毎月の国民年金保険料に加え、付加保険料を支払ったり、iDeCoや個人年金保険、国民年金基金等で独自に備える人が多いと考えられます。
もし対策ができていないという場合は、老後の生活をシミュレーションしつつ老後資金について早急に考えてみましょう。
4. 年金からは天引きされるお金がある
年金は、決して額面通り受け取れるわけではない点に注意が必要です。年金からは天引きされるお金があるのです。
毎月の給与から税金等が引かれるように、年金からも総支給額から「所得税・住民税・介護保険料・健康保険料」が天引きされるのです(※一定の要件を満たした場合)。
実際の振込額がわかる年金振込通知書を参考に、天引きされるお金を見ていきましょう。
4.1 (1)年金支払額
1回に支払われる年金額(控除前)のことです。年金は2ヵ月分まとめて支払われるため、2ヵ月の合計額となります。
4.2 (2)介護保険料額
年金から天引きされる介護保険料額が記載されます。
4.3 (3)後期高齢者医療保険料、国民健康保険料(税)※
年金から天引きされる後期高齢者医療保険料や国民健康保険料(税)が記載されます。天引き対象でない場合は記載がありません。
4.4 (4)所得税額および復興特別所得税額
年金から天引きされる所得税額および復興特別所得税額が記載されます。具体的には、社会保険料と各種控除額(扶養控除や障害者控除など)を差し引いた後の額に5.105%の税率を掛けた額となります。
4.5 (5)個人住民税額
年金から天引きされる個人住民税が記載されます。
4.6 (6)控除後振込額
年金から天引きされる上記の金額を差し引いた結果、実際に銀行等に振り込まれる金額が記載されます。

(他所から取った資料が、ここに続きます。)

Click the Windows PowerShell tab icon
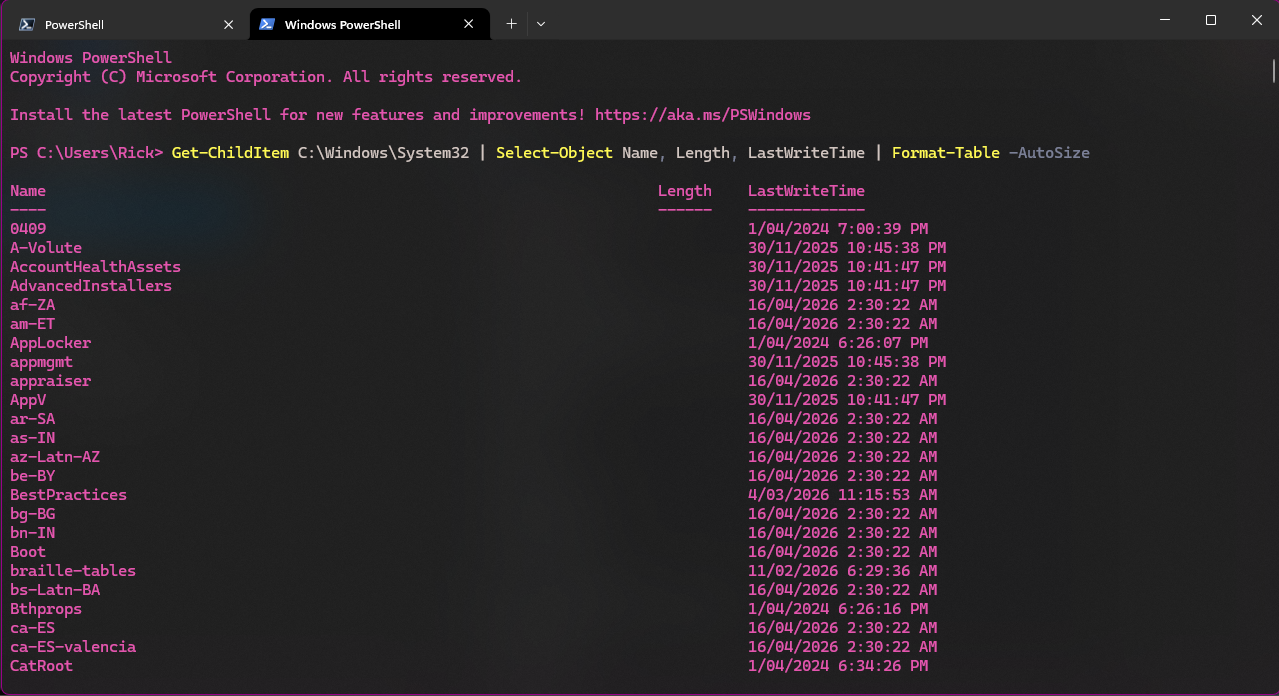The width and height of the screenshot is (1279, 696). pyautogui.click(x=267, y=24)
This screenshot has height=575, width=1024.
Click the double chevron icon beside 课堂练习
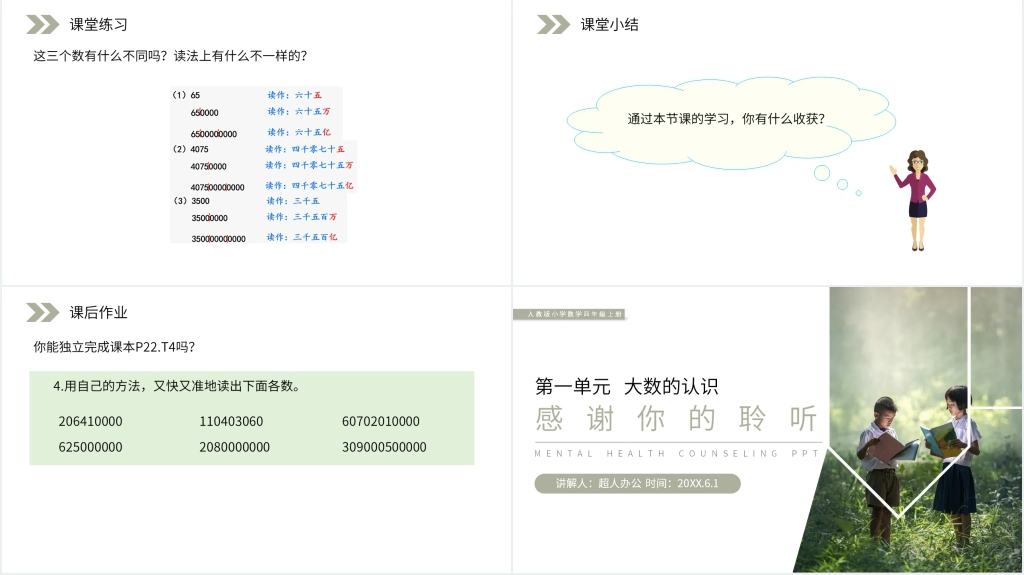[42, 25]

手取り額にガッカリしないよう、事前にこれらの内容を確認しておきましょう。
5. 老後資金についてシミュレーションしておく
年金を月平均で20万円以上受給する人の割合を確認しました。
- 初任給並の20万円はもらいたい
- 持ち家でローンは完済しているから20万円も要らない
- 物価上昇を考えると、今後は20万円だと不安
など、年金20万円に対する印象はさまざまだと思います。
一方で、実はこれまでの加入実績をあまり把握できていないという方も多いもの。まずは公的年金と私的年金の加入記録を確認しておきましょう。
次に老後の働き方やローンの残高等(もしくは賃貸に住み続けるのか)を確認し、支出額からどれほど不足するのかをシミュレーションします。

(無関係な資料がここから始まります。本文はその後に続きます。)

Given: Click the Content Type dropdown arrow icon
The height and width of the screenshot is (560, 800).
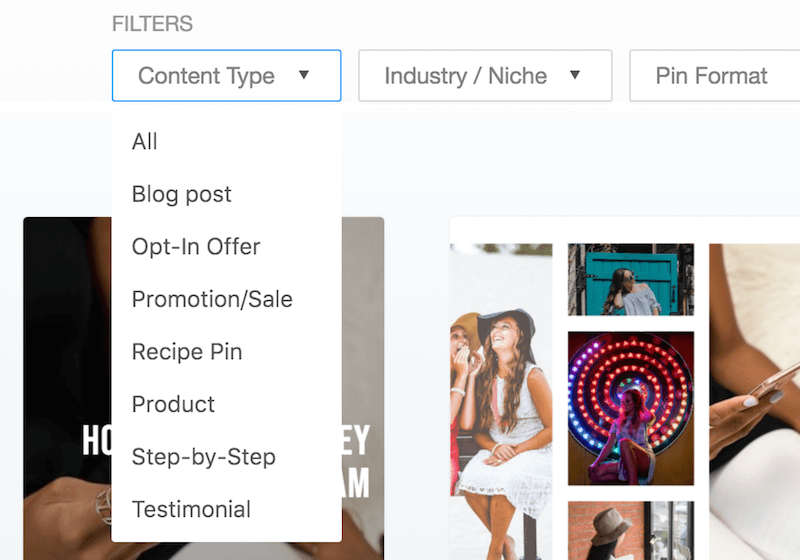Looking at the screenshot, I should click(304, 75).
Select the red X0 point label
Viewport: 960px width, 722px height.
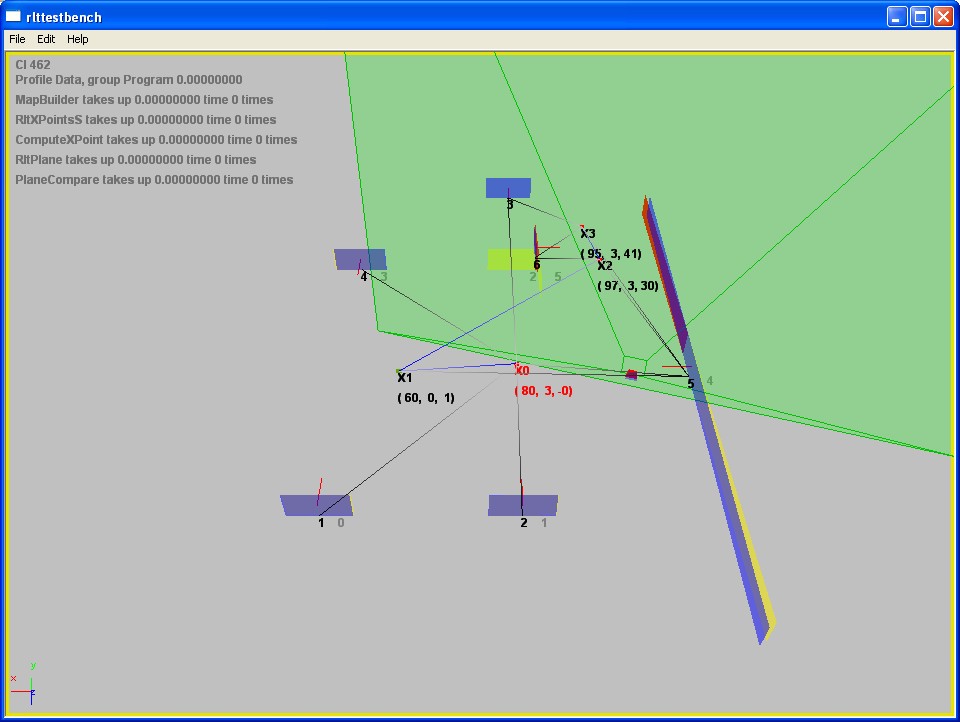(x=522, y=371)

もちろん、今後のライフプランによって必要な老後資金は変動するでしょう。若い方ほど「子どもの有無や進路、転職」などの不確定要素によって大きく変わるものです。
しかし、一度シミュレーションしておけば、こまかな修正を繰り返すことで老後資金への不安は軽減できるはずです。
何もわからないまま漠然とした不安を抱えるのではなく、まずは知ることから始めてみてはいかがでしょうか。
また、老後対策は何も貯金をするだけではありません。
- 公的年金を増やす方法を考える
- 私的年金を準備する
- 預貯金を貯める
- 資産運用をする
いろいろな方法がありますので、ご自身に合った老後対策を検討しましょう。